Written by: Steve Orlando
Art by: Ricardo Lopez Ortiz
Colors by: Triona Farrell
Letters by: Thomas Mauer
Wasn’t sure what to expect when it came time to crack open The Pull.
“What would you do if you only had six days left to live — give up or fight back?”
The end-of-times vibe sounded interesting, but the idea that you could somehow fight back against the apocalypse seemed weird. Because if you know the world is about to end, what can you do? It’s one thing if you have to fend off zombies to stay alive or try to find a cure for a virus, but it didn’t seem either example was the type of apocalypse readers were dealing with in The Pull.

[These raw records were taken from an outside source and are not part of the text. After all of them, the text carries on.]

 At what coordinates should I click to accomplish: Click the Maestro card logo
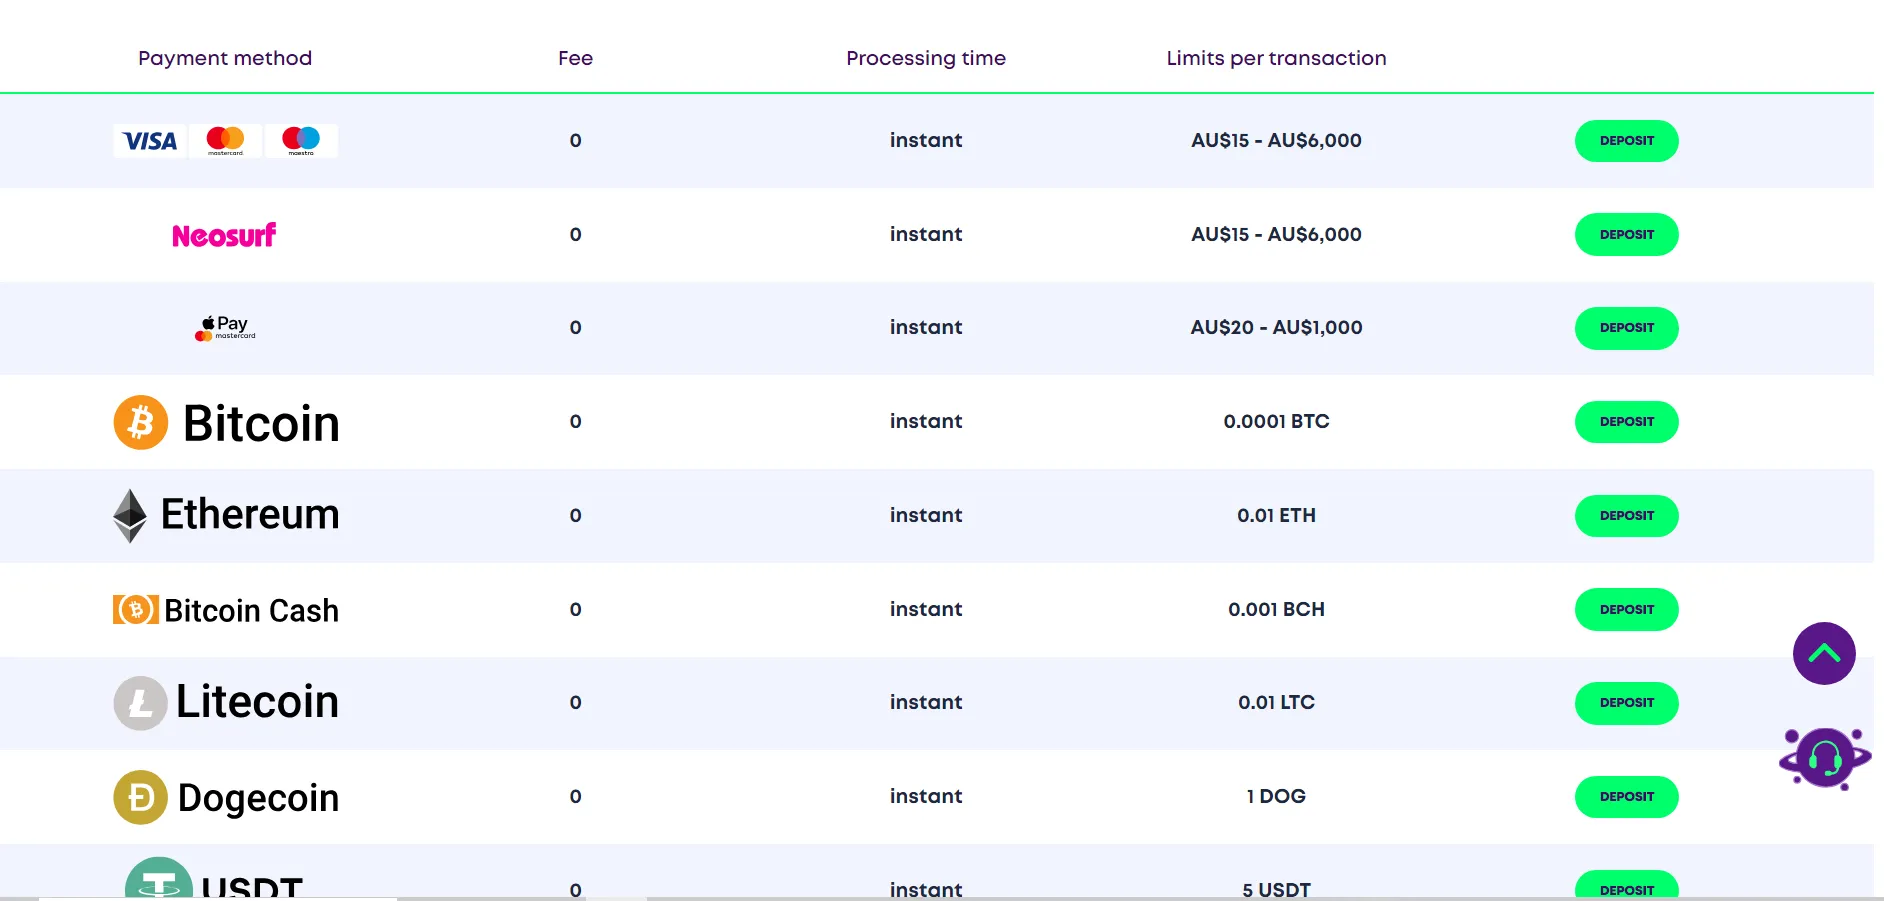(x=301, y=140)
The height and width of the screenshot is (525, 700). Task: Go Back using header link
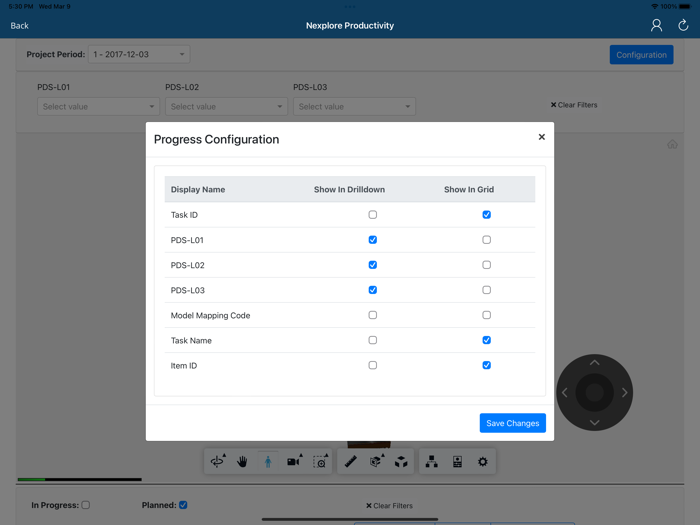point(20,25)
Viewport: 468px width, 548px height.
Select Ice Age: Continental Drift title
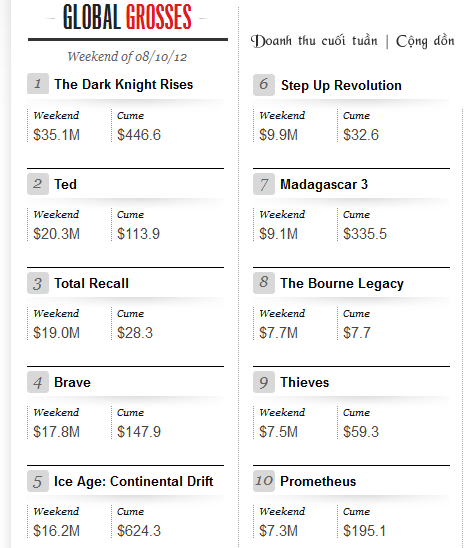(134, 482)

And with this story having such a grim tone, the use of extremely bright colors seemed strange.
Yet, it all works — so well.
Ricardo Lopez Ortiz captures the ridiculous range of emotions these characters experience. His action sequences have a Dragon Ball Z vibe — who doesn’t love that.
Triona Farrell’s colors give the story a futuristic feel. Again, the bright colors are an odd choice with the story’s tone. But because Ortiz’s work is so good and the story itself is very strong, Farrell’s colors work more as an accent than as a tone-setter.
As for Steve Orlando: he knocked this out of the park. He plants seeds of doubt along the way, keeping readers guessing from start to finish.
Orlando decided to tell the story without a narrator, which I’m generally in favor of anyway. In this case, it was extremely important we didn’t get inside the minds of the characters.
I still have one more book from the TKO Studios’ third wave left to read. At the moment, The Pull is my favorite of the bunch — and it won’t be easy to surpass it.